For the Enragés on social media, however, their grievance is Byronic in scale and drama. It appears the referendum lacked legitimacy because 16 and 17-year-olds were not allowed to vote. Apparently the finely honed judgement of people who have never had a job or paid a tax bill and are heavily overdrawn at the Bank of Mum and Dad would have brought an insightful perspective to the decision.

Then there is the online petition to run a second referendum immediately, in the hope it might bring a different result. As late as Sunday lunchtime this farcical insult to democracy and the electorate was being portentously reported by the BBC, although other news outlets had already revealed certain peculiarities. It emerged that 25,000 of its signatures came from North Korea (a nation addicted to such democratic exercises), 39,000 from the Vatican City (no outbreak of political hysteria would be complete without a Popish Plot) and 2,800 from Antarctica. Cyber buffs also suggest a ‘script’ device is being used to generate signatures automatically.

The Liberal-Left has been so traumatised by unexpected defeat it has lost the plot. Irrationality is the order of the day. The supposedly mainstream political leaders have succumbed to the same malaise. Scottish first minister Nicola Sturgeon is threatening that the Holyrood parliament could veto Brexit. In fact all it could do is ‘withhold consent’ which has a slightly different legal significance. For Sturgeon to indulge in temper tantrums like this and invoke such nuclear options further illustrates that common sense is fast evaporating in the political arena.
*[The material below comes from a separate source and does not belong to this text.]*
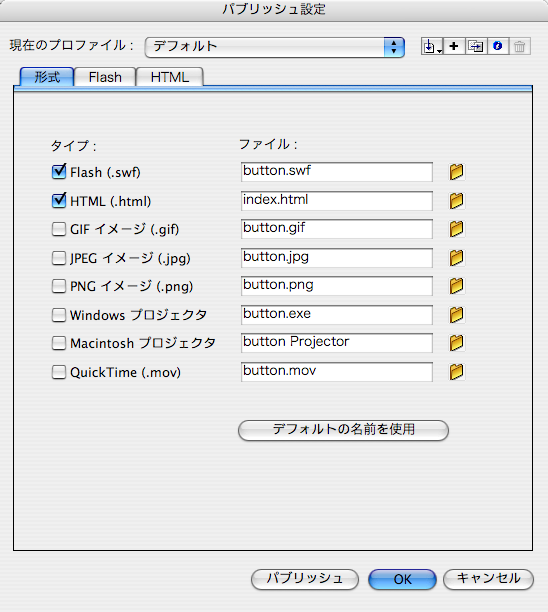This screenshot has height=612, width=548.
Task: Choose the folder for button.mov
Action: point(456,372)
If she behaved so irresponsibly, all Westminster would need to do is overrule a regional assembly to which it has lent authority or suspend the Scotland Act, which requires to be revisited in any case to fillet it of its obsolete EU provisions, and her fox would be shot. The truth is Sturgeon is throwing every toy she can find out of the pram to create a distraction from what she most dreads: being forced to hold a second independence referendum, in a situation of extreme instability, which she would lose.

It is not only adolescents who are indulging in grotesque fantasies: at least one senior citizen has caught the contagion. Lord Heseltine (look him up in the history books) is demanding that the 350-strong Remain majority in the House of Commons should not change their minds and approve Brexit unless ‘it has been supported either by an election or by another referendum’. The public reaction to being ordered to reverse its decision in a second referendum is not pretty to contemplate. It is distressing to discover Lord Heseltine is neglecting his medication.
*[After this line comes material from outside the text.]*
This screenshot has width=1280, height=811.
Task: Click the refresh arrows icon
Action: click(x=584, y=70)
He is being partially supported, however, by Tony Blair (look him up in the Chilcot Report next week) who thinks a second referendum problematic, but adds, ‘why rule anything out right now?’ In fact 17,410,742 reasons suggest themselves. The notion that that number of votes should be overruled by 350 MPs seems a more effective blueprint for revolution than anything the Socialist Workers’ Party ever conceived.

As for an election – for which there is no discernible constitutional requirement – the obvious intention is to construct some kind of Remain majority to claim a new mandate. MPs are normally reluctant to go to the country until the last possible moment. The current state of the Labour Party makes a sackful of fighting stoats look disciplined, while the Conservative Party resembles a scorpion stinging itself to death. UKIP, flushed with referendum success, has the wind in its sails while the legacy parties clearly cannot be trusted to implement the Brexit decision. If that is not a recipe for an historic electoral breakthrough, what is?

The British political class is fecund with Baldrick-style cunning plans, in the wake of David Cameron’s similarly inspired referendum initiative. The mood is kamikaze and the lemmings are stampeding towards the cliff edge. What was that journalistic cliché about ‘whom the gods wish to destroy’? No doubt Boris could supply the original Latin version.